(Instructions for the task): Rewrite every line of the data items below as a numbered list. Skip any blank lines and omit the pictures.

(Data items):
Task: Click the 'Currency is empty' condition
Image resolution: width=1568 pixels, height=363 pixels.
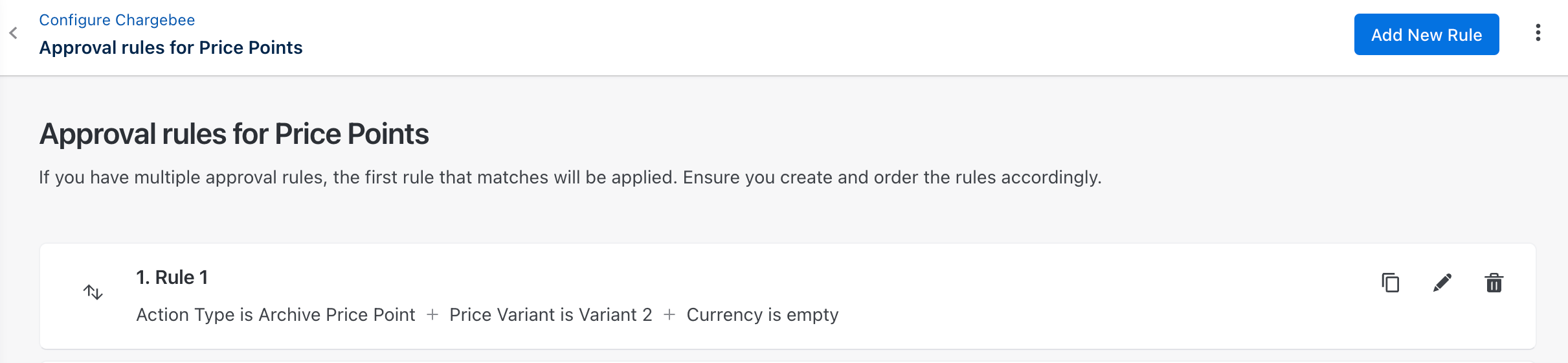Action: pos(762,315)
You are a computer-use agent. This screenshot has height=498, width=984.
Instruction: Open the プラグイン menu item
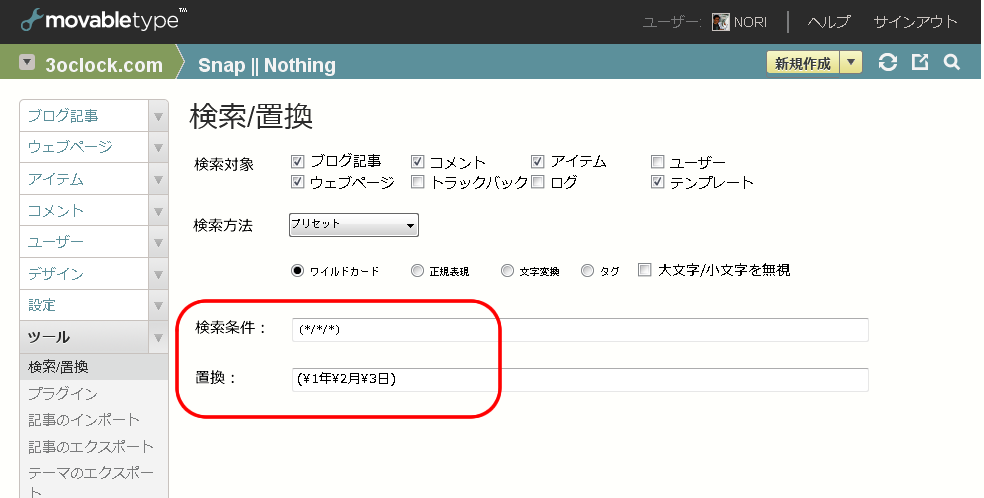(63, 393)
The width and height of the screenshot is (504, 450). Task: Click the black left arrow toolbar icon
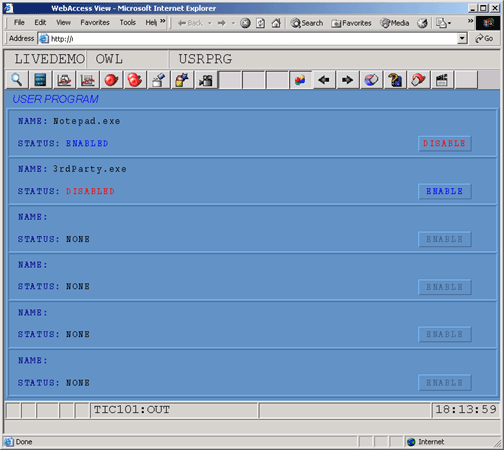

(Answer in full):
1. Task: Click the 'Currency is empty' condition
2. Image resolution: width=1568 pixels, height=363 pixels.
3. Action: pos(762,315)
4. You are a computer-use agent. This screenshot has height=498, width=984.
5. Instruction: Open the プラグイン menu item
6. (63, 393)
7. The width and height of the screenshot is (504, 450). Task: Click the black left arrow toolbar icon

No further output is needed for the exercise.